[WHAT YOU ARE ASKED TO DO]
Rewrite all of the lines below, substituting "nourrisson" for "bébé" wherever it occurs and leaving everything else unchanged.
┏━━
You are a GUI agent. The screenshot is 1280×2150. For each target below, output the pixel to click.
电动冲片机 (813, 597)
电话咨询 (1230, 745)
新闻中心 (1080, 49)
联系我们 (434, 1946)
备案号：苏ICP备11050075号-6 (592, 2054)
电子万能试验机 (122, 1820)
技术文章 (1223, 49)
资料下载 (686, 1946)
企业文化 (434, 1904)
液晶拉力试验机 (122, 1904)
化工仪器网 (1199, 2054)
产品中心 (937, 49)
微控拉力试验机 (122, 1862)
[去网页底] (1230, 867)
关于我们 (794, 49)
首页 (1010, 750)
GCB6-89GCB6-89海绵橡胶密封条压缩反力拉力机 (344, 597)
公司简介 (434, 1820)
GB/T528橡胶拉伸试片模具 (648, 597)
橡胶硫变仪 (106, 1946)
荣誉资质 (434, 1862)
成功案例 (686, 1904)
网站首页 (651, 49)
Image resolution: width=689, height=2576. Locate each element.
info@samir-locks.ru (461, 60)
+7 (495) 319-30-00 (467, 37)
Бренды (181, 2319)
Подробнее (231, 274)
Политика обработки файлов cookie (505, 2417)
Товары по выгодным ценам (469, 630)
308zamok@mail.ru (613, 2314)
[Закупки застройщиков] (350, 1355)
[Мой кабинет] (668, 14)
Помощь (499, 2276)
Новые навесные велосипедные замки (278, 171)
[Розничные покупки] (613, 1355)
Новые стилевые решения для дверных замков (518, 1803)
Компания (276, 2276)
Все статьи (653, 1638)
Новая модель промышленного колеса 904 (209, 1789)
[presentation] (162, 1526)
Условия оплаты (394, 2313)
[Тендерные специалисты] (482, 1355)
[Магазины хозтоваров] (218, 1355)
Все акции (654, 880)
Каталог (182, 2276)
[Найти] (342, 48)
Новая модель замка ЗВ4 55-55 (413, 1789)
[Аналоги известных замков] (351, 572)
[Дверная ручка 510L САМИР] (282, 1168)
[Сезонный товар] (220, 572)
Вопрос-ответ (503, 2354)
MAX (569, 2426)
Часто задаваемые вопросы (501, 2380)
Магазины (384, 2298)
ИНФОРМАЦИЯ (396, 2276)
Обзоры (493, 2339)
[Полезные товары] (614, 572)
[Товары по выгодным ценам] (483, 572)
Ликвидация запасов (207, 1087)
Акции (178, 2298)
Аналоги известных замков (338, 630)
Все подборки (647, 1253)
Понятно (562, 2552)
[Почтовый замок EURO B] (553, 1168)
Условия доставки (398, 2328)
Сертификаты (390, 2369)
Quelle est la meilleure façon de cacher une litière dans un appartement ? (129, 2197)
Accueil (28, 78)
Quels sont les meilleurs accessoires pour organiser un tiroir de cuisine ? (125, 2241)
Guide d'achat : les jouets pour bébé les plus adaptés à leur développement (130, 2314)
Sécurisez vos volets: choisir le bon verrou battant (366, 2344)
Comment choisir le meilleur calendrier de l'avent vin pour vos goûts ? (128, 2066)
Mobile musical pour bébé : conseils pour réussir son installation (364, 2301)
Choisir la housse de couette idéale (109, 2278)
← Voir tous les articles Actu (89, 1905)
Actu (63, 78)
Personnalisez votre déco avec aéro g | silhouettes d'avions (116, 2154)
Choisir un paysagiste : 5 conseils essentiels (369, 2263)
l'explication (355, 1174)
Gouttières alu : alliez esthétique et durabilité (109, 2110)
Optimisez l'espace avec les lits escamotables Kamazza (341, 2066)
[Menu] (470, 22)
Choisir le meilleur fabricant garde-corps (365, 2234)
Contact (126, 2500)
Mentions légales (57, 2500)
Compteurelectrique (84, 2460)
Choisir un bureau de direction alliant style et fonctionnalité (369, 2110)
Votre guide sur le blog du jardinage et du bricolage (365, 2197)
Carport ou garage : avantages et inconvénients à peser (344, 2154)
┗━━
[OUTPUT OF THE EXERCISE]
You are a GUI agent. The screenshot is 1280×2150. For each target below, output the pixel to click.
电动冲片机 (813, 597)
电话咨询 (1230, 745)
新闻中心 (1080, 49)
联系我们 (434, 1946)
备案号：苏ICP备11050075号-6 (592, 2054)
电子万能试验机 (122, 1820)
技术文章 (1223, 49)
资料下载 (686, 1946)
企业文化 (434, 1904)
液晶拉力试验机 (122, 1904)
化工仪器网 (1199, 2054)
产品中心 (937, 49)
微控拉力试验机 (122, 1862)
[去网页底] (1230, 867)
关于我们 (794, 49)
首页 (1010, 750)
GCB6-89GCB6-89海绵橡胶密封条压缩反力拉力机 (344, 597)
公司简介 (434, 1820)
GB/T528橡胶拉伸试片模具 (648, 597)
橡胶硫变仪 (106, 1946)
荣誉资质 (434, 1862)
成功案例 (686, 1904)
网站首页 (651, 49)
Image resolution: width=689, height=2576. Locate each element.
info@samir-locks.ru (461, 60)
+7 (495) 319-30-00 (467, 37)
Бренды (181, 2319)
Подробнее (231, 274)
Политика обработки файлов cookie (505, 2417)
Товары по выгодным ценам (469, 630)
308zamok@mail.ru (613, 2314)
[Закупки застройщиков] (350, 1355)
[Мой кабинет] (668, 14)
Помощь (499, 2276)
Новые навесные велосипедные замки (278, 171)
[Розничные покупки] (613, 1355)
Новые стилевые решения для дверных замков (518, 1803)
Компания (276, 2276)
Все статьи (653, 1638)
Новая модель промышленного колеса 904 (209, 1789)
[presentation] (162, 1526)
Условия оплаты (394, 2313)
[Тендерные специалисты] (482, 1355)
[Магазины хозтоваров] (218, 1355)
Все акции (654, 880)
Каталог (182, 2276)
[Найти] (342, 48)
Новая модель замка ЗВ4 55-55 (413, 1789)
[Аналоги известных замков] (351, 572)
[Дверная ручка 510L САМИР] (282, 1168)
[Сезонный товар] (220, 572)
Вопрос-ответ (503, 2354)
MAX (569, 2426)
Часто задаваемые вопросы (501, 2380)
Магазины (384, 2298)
ИНФОРМАЦИЯ (396, 2276)
Обзоры (493, 2339)
[Полезные товары] (614, 572)
[Товары по выгодным ценам] (483, 572)
Ликвидация запасов (207, 1087)
Акции (178, 2298)
Аналоги известных замков (338, 630)
Все подборки (647, 1253)
Понятно (562, 2552)
[Почтовый замок EURO B] (553, 1168)
Условия доставки (398, 2328)
Сертификаты (390, 2369)
Quelle est la meilleure façon de cacher une litière dans un appartement ? (129, 2197)
Accueil (28, 78)
Quels sont les meilleurs accessoires pour organiser un tiroir de cuisine ? (125, 2241)
Guide d'achat : les jouets pour nourrisson les plus adaptés à leur développement (130, 2314)
Sécurisez vos volets: choisir le bon verrou battant (366, 2344)
Comment choisir le meilleur calendrier de l'avent vin pour vos goûts ? (128, 2066)
Mobile musical pour nourrisson : conseils pour réussir son installation (364, 2301)
Choisir la housse de couette idéale (109, 2278)
← Voir tous les articles Actu (89, 1905)
Actu (63, 78)
Personnalisez votre déco avec aéro g | silhouettes d'avions (116, 2154)
Choisir un paysagiste : 5 conseils essentiels (369, 2263)
l'explication (355, 1174)
Gouttières alu : alliez esthétique et durabilité (109, 2110)
Optimisez l'espace avec les lits escamotables Kamazza (341, 2066)
[Menu] (470, 22)
Choisir le meilleur fabricant garde-corps (365, 2234)
Contact (126, 2500)
Mentions légales (57, 2500)
Compteurelectrique (84, 2460)
Choisir un bureau de direction alliant style et fonctionnalité (369, 2110)
Votre guide sur le blog du jardinage et du bricolage (365, 2197)
Carport ou garage : avantages et inconvénients à peser (344, 2154)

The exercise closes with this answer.